Sat 20 Apr 2013
I am sure that everyone has by now heard every last detail of the things going on in Boston this week. It seems that it’s everywhere you look. For those that I haven’t already been in contact with, we are both fine, and our families are fine, and we know of no one in even our extended circles that was injured, despite a few close calls.
Of course, watching from the sidelines doesn’t make things any easier. There have been two days this week where I have sat at home, unable to go to work because the city is shut down due to violence. It’s been a cloud that hangs heavy over this busiest time of the semester, and a time that should be celebratory, as our seniors prepare to go off into the world.
In a way, having those enforced periods of stillness has made things more difficult. And yet, it has given me more time to process. There are so many thoughts and emotions to be sorted through in the aftermath of something like this. These are just a few of the things that I have been feeling, in no particular order:
anger – That someone would choose to do such a thing, and that there are people out there who intentionally foster the mindset that leads to this kind of action.
awe – That onlookers responded so generously, risking life and limb (quite literally) to save strangers in the aftermath. Humanity is a wonderful thing. That the health care and law enforcement systems were prepared to step up, move quickly and effectively, and make sure that the situation was stabilized and contained as quickly as possible. There are many heroes in this story.

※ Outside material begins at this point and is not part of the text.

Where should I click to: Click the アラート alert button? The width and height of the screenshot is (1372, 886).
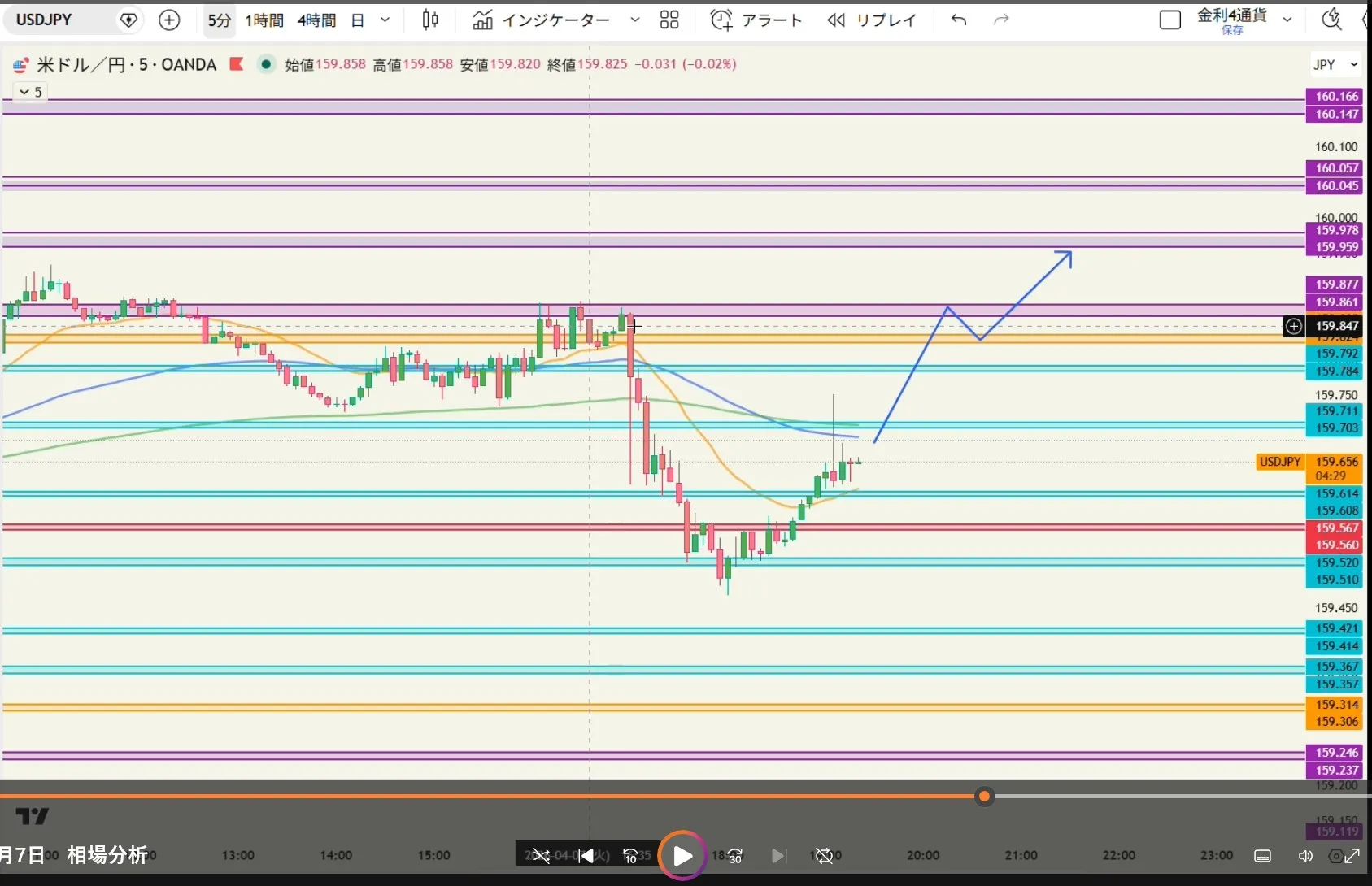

gratitude – That we live in a time and a place where acts like this are rare enough to be big news. There are many people in the world who are not so lucky.
complicity – I believe that we make the world we live in, and the presence of such horror speaks to a gaping hole in our global community that I do not know how to fill, and to hurts that I don’t know how to heal. But even in our ignorance and pursuit of day-to-day happiness, we are complicit if we hide our eyes. We cannot just shake our heads and say we don’t understand how “they” can do such things. “We” are part of “they,” and in this case “they” were two of “us.” It is imperative that each of us find ways to take responsibility onto ourselves for healing this hurt.
hope – The fact that we are a part of it means that we have the power to change, if we can only figure out how. We have the power to move on, and the strength to make sure that we turn this horror into an impetus for positive change.
sadness – At the hurt that caused this to happen, and all of the hurt that it has created.
resilience – It is springtime. Trees are blooming, flowers are pushing their way up through the frozen, stony ground. Even when things look bleak, life continues. It will burst back joyful and vibrant, with time.
fortunate – Despite knowing several people who were at the marathon (standing in those very spots) earlier in the day, or who had planned to go and were kept home by their studies, and despite the fact that my sister lives 3 blocks from yesterday’s drama, no one I know is hurt. Considering the crowds and the importance of this event in this city, it is a small miracle that there were so few who were gravely injured or killed. In the scope of tragedies of this sort, the damage from this one was (relatively!) small. An hour or two earlier, and the number of injuries would have been much larger.
impatience – I wish I knew what I could do to help. The usual things (give blood, give money, etc.) seem trite and inconsequential in the face of this. I want to know how we can make deep and lasting change that ensures that we will build a community where this will not happen again.
dread – I cringe at the thought of the days and weeks to come. The anger that now has an outlet, the sadness that will be seeking explanation. The slow, careful searching for a justice that will not change the facts or heal the pain of loss. I am revulsed by the bigotry that I have already seen, and wince at the vengeance that some people feel is the only answer. I also know that this is a normal part of recovery, but I dread the ugliness of it, on top of the rest.
pity – I know pity is sometimes considered a bad word, but I don’t mean this in a condescending sort of way. I feel pity for a life that has led two young men to this. Whatever its twists and turns, it cannot have been a happy one. I also feel pity for their family, who have just watched two of their loved ones hunted down, suddenly lost both of them forever, and are also grappling with the shock of their guilt. Our need to explain and understand must be nothing compared to theirs.
I am sure that I will continue to cycle through all of these emotions (and more) as things continue to unfold. I don’t know where the answers lie, or even where to start trying to find them. But, as with all large tasks, you just have to take it one step at a time, one day at a time. And there is work to be done.